The scoby experiments and resulting samples were actually a result of the "Fungi Studies" experiment. Therefore, the evaluation is pretty similar. The focus we had when analyzing the scoby samples was actually not only on the way it can be worked during but also after the growth process. In contrast to mycelium, scoby can be modified even further after the growth process by stirring, dying, or heat treatment. Another major advantage against mycelium when growing scoby was that it was not necessary to sterilize all the tools and vessels that are used for preparing and processing the scoby samples.
Preparation
Scoby can easily be grown at home. However, there were some circumstances that needed to be considered before we started growing our first cultures. For example, the temperature. 22 °C to 26 °C are considered to be the best temperatures for breeding healthy scoby. Below this temperature, the growth takes longer; above, it grows significantly faster. Next are the vessels in which the scoby is cultivated. They should be made of stainless steel, enamel, glass, or possibly plastic. Even if the tools and vessels to work with don't need to be sterilized, they need to be cleaned properly with dish soap, and afterwards everything should be rinsed with water until no residues of the soap remain.

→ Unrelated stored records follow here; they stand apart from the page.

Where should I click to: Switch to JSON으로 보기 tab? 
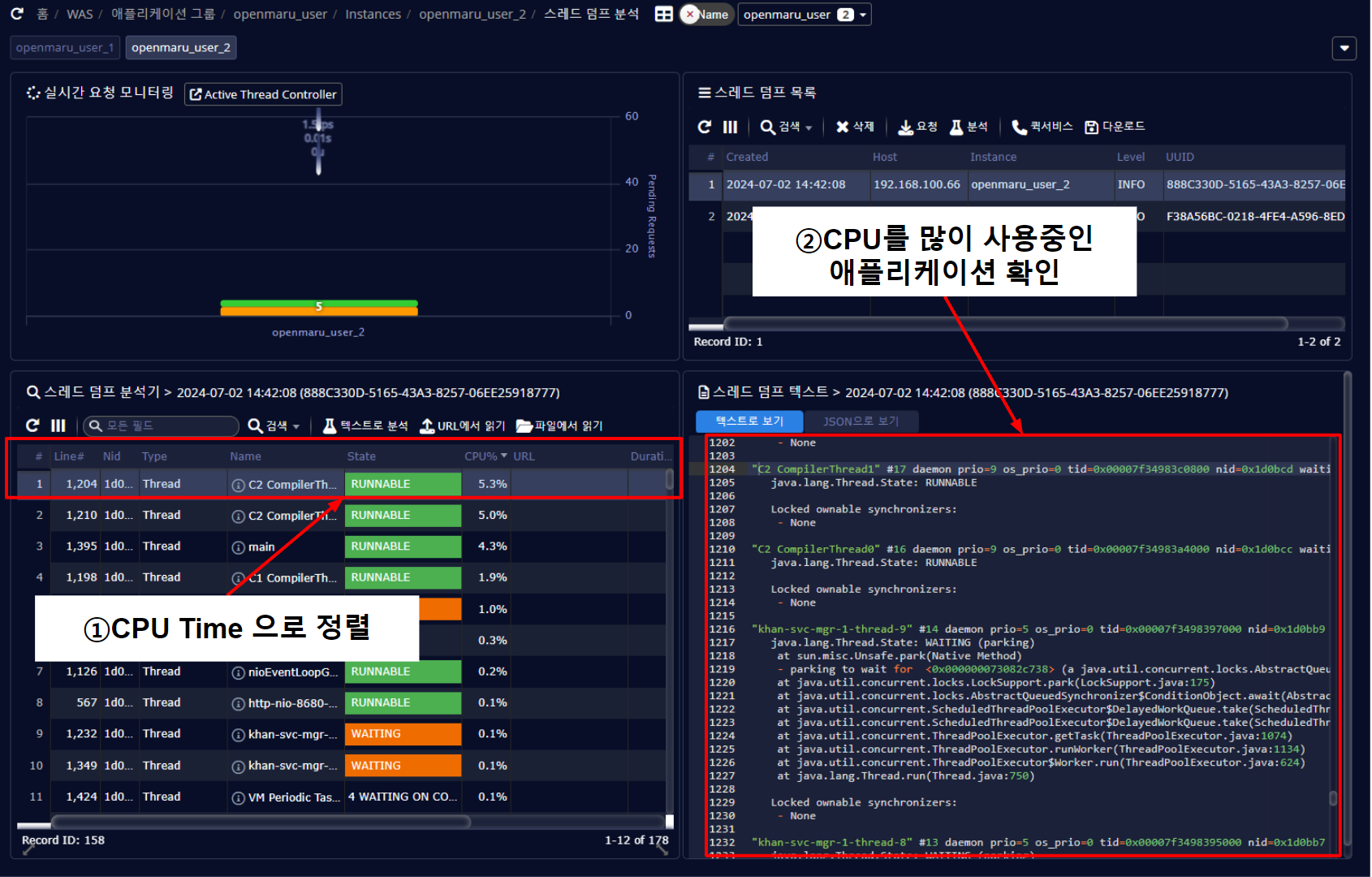[x=861, y=421]
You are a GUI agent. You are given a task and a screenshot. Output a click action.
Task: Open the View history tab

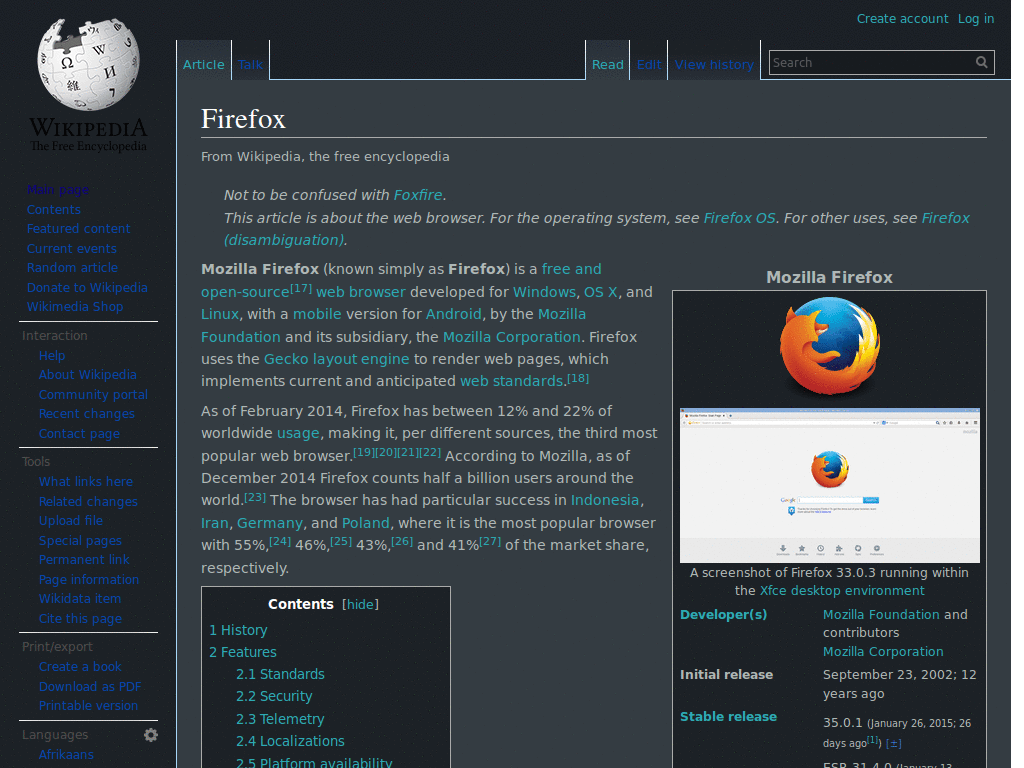click(714, 63)
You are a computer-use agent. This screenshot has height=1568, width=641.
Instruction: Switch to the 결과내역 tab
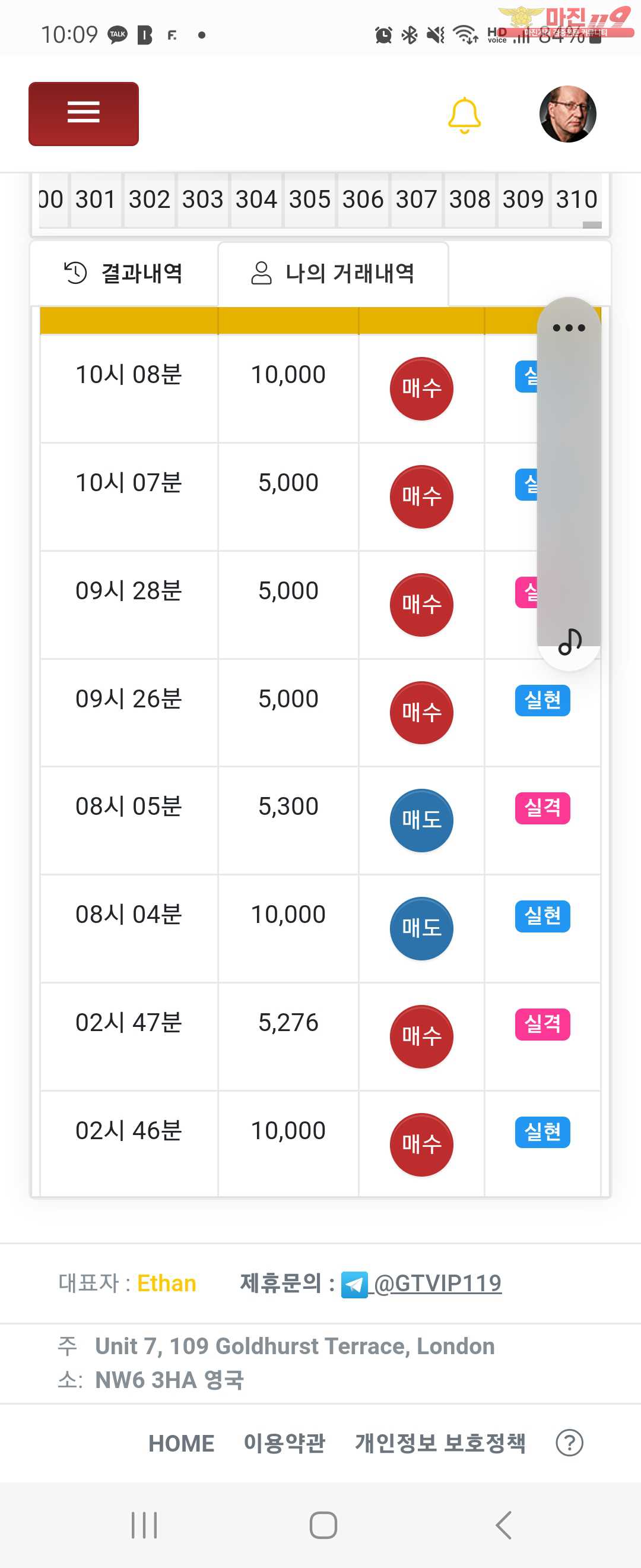[x=124, y=273]
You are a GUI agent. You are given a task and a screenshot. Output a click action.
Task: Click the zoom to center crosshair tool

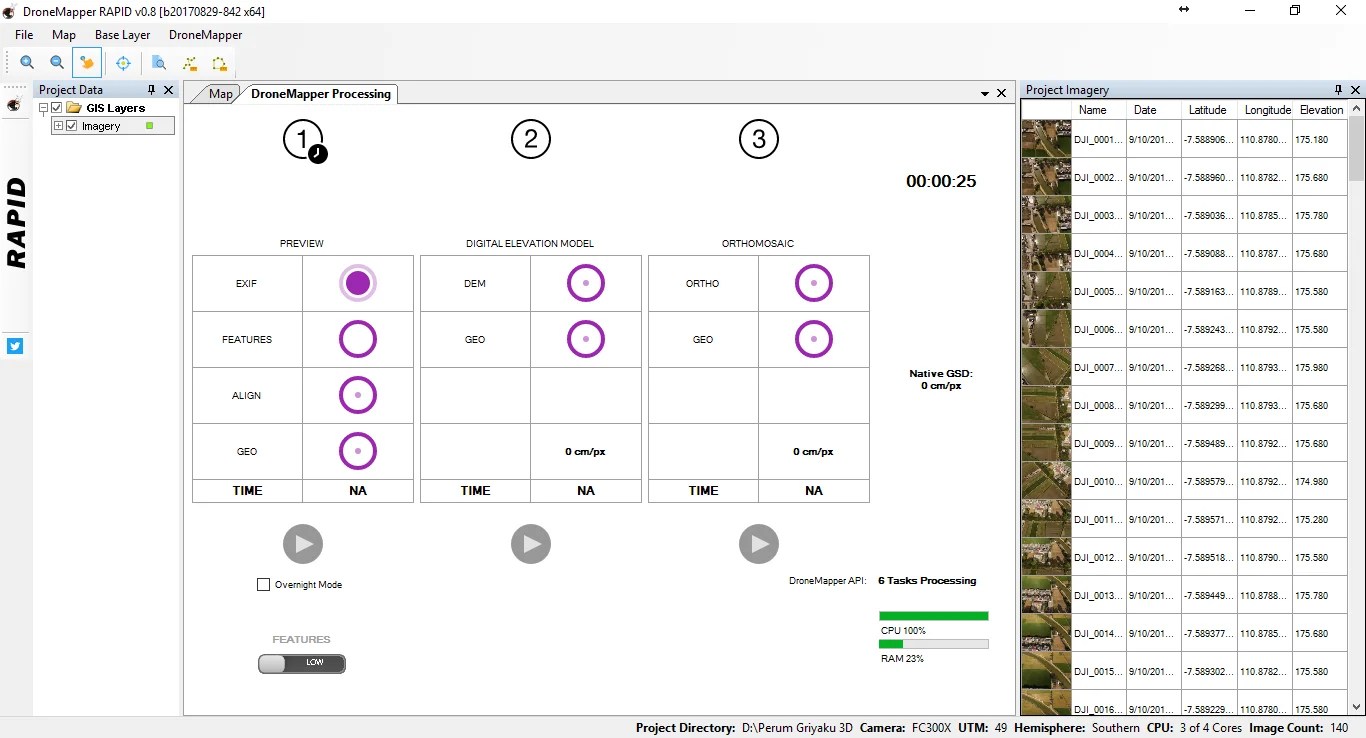123,62
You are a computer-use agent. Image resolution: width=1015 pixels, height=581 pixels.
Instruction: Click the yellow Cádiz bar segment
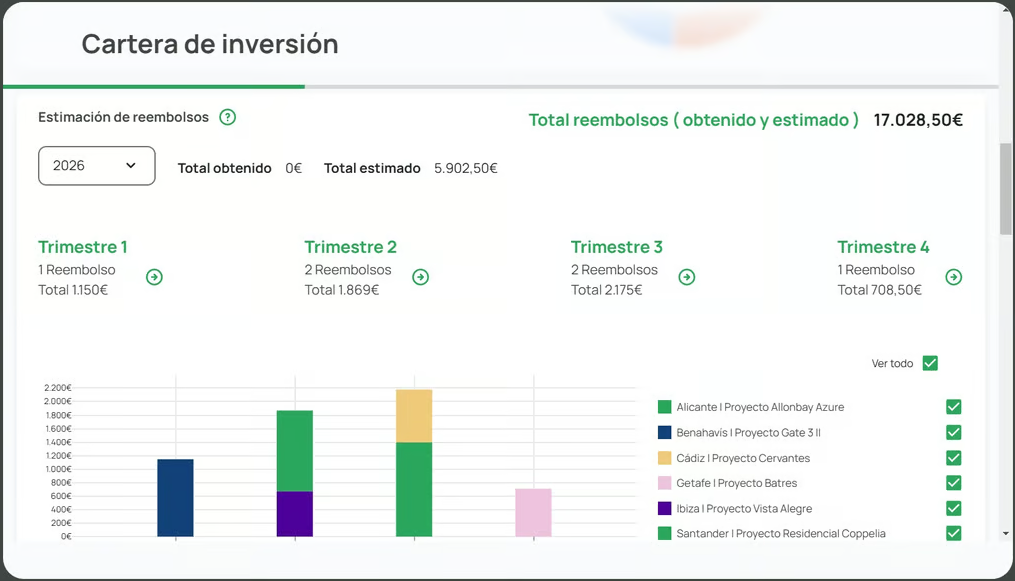[x=414, y=416]
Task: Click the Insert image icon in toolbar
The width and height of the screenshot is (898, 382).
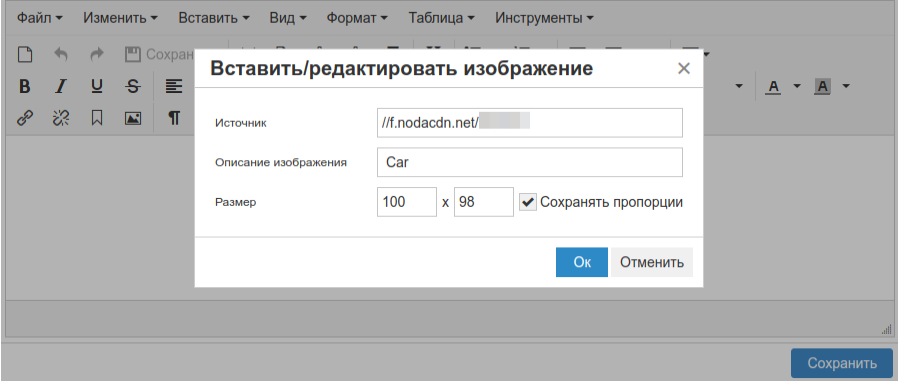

The vessel in which the scoby grows should always be well covered with a breathable cloth to protect against contamination. In the summer, this also protects against fruit fly larvae that can settle in the scoby. In addition, the tea used must be organic. The scoby can't process flavored teas and grows poorly, or, in the worst case, not at all on them. The suitable types of tea are nevertheless very diverse. Even coffee is suitable as a nutrient medium. Some materials are needed to grow it anyway:
• Cooking pot
• Scale
• Containers (various)
• Kitchen towels or similar
• Whisk
• Rubber bands
• (Brown) Sugar
• Water
• Tea
• Tea bags
• Living SCOBY culture with Kombucha.
The samples made from puréed scoby were created as an experiment to make something out of the remnants of the scobys we inevitably produced. Some of the ingredients for these material samples were taken from traditional bioplastic recipes. The necessary equipment was as follows:
• some water
• Scoby cultures (preferably several 100 g)
• Binding agents (Agar Agar, Gelatin, Alginate)
• Food coloring
• Hand blender
• Container for the Scoby (and for pureeing)
• Oven-proof, flat containers
• Glycerin
Further exploration
Even though the scoby samples were a "side product" of the "Fungi Studies" Project, the material seemed to have much more potential for exploration than mycelium. Therefore, we initiated "Project SCOBY" with one of our professors, Cora Gebauer, to explore ways of growing scoby and the possible use cases.